-- Extract provided follows --

2 Chinese laws require Chinese firms to spy for them: Kiko

September 16, 2019

MANILA — Sen. Francis Pangilinan on Monday raised anew a “national security concern” over the agreement of the Armed Forces of the Philippines (AFP) with a Chinese-linked firm to put towers inside military bases in the country, noting that two Chinese laws require Chinese firms to “cooperate in gathering of intelligence information by the state.”

Pangilinan was reacting to the memorandum of agreement reached between the military and the country’s third telecommunications player Dito Telecommunity Corp.

Formerly Mislatel, Dito is a consortium of Davao businessman Dennis Uy’s Udenna Corporation and its subsidiary Chelsea Logistics Corporation, and Chinese state-owned China Telecommunications Corporation, a parent company of China Telecom.

The agreement signed last week allows the consortium to build facilities inside military camps, among others. The senator immediately called attention to the “red carpet” laid for Dito inside Philippine military camps.

“There is a national security concern. Alam mong merong batas, dalawang batas ang China, iyong National Intelligence Law of 2017, at iyong Counter-Espionage Law of 2014. And in both laws, sinasabi ng mga batas nila, na ang organizations — private organizations and citizens –should cooperate in gathering of intelligence information by the state,” he said in a television interview.

“China Telecom is an organization. It is a Chinese company. What if the Chinese government says, ‘Oh, meron kayong access diyan. You are mandated to turn over information to us because we have the Counter-Espionage Law and we have the National Intelligence Law,’” he added.

Pangilinan also pointed out that Defense Secretary Delfin Lorenzana and National Security Adviser Hermogenes Esperon Jr. have earlier raised national security concerns involving China.

Pointing to the proximity of POGO (Philippine offshore gaming operators) offices to military camps, Lorenzana said these POGOs, which employ Chinese nationals, may shift their operations to spying.

-- Extract provided concluded --
-- Data provided follows --

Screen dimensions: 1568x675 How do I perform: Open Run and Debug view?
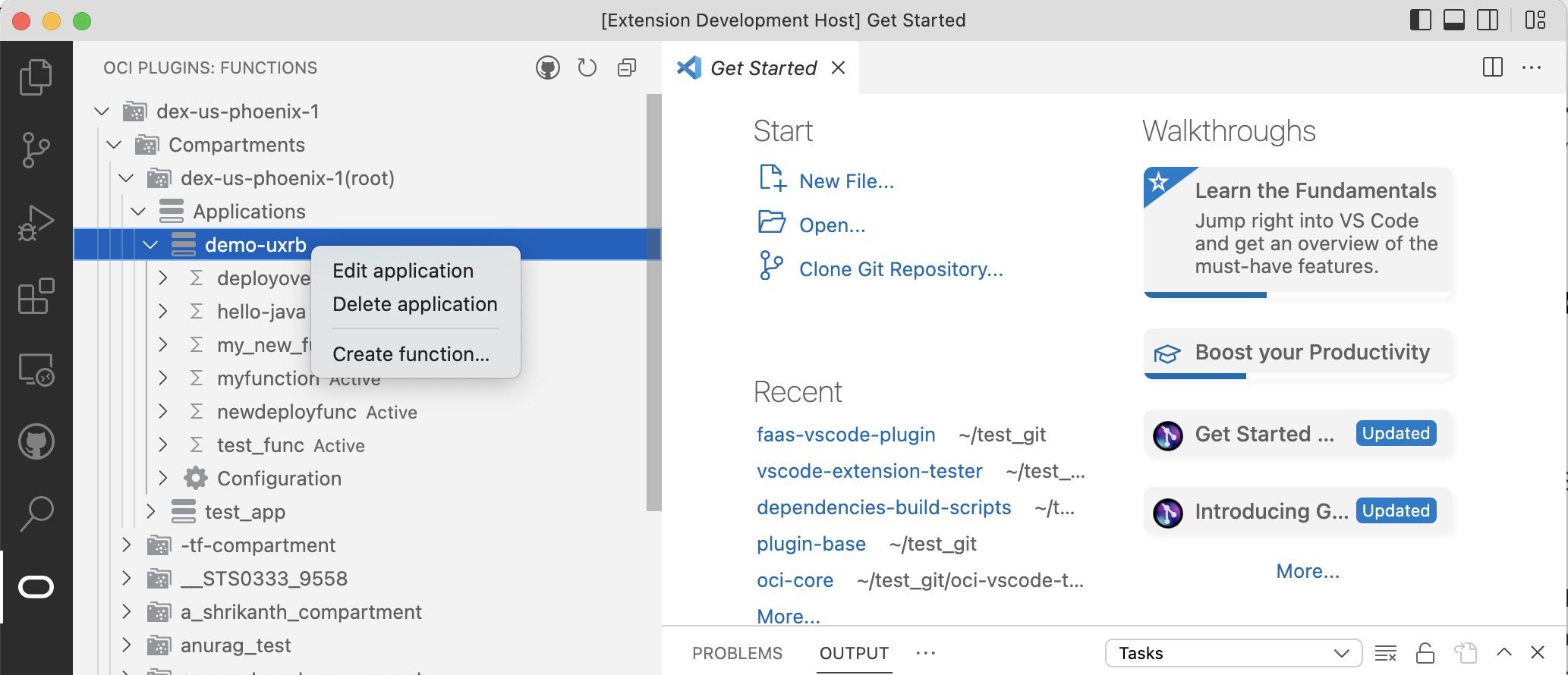(36, 223)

-- Data provided concluded --

| Task list |
A: In the news article on Pangilinan's concern about the Dito military agreement, which two Chinese laws does he name?
B: Pick up the news article on Pangilinan's concern about the Dito military agreement after its final sentence and write what comes next.

| Results in order |
A: The National Intelligence Law of 2017 and the Counter-Espionage Law of 2014.

B:
For his part, Esperon admitted that he considers the influx of hundreds of thousands of Chinese nationals in the country a national security threat.

Evidence in experience

Pangilinan said other countries such as Australia, the United States, Japan and New Zealand have already banned Chinese telecom giant Huawei due to security concerns.

He stressed that the security risk is not speculation, citing the case of Cathay Pacific in the Hong Kong protests.

Hindi biro itong China telco involvement dito sa ating military camps (This Chinese telco’s involvement in our military camps is no joke),” Pangilinan said.

Ang concern: gagamitin nung Chinese government yung information na nakukuha [at] dumadaan doon sa kanilang mga sistema para itulak ang interes ng China (The concern is the Chinese government will use the information that passes through their system to advance China’s interests),” the senator added.

Pangilinan said he will raise the issue during the budget hearings

“We will ask clarificatory questions regarding this deal. And we will look into this because popondohan natin ang AFP, DND,” he said, referring to the Philippine military organization and the Department of National Defense.

Alam mo hindi biro iyang information na maaaring malikom dito sa mga telcos na ito: troop movement, conversations…meetings, national security briefings,” Pangilinan added.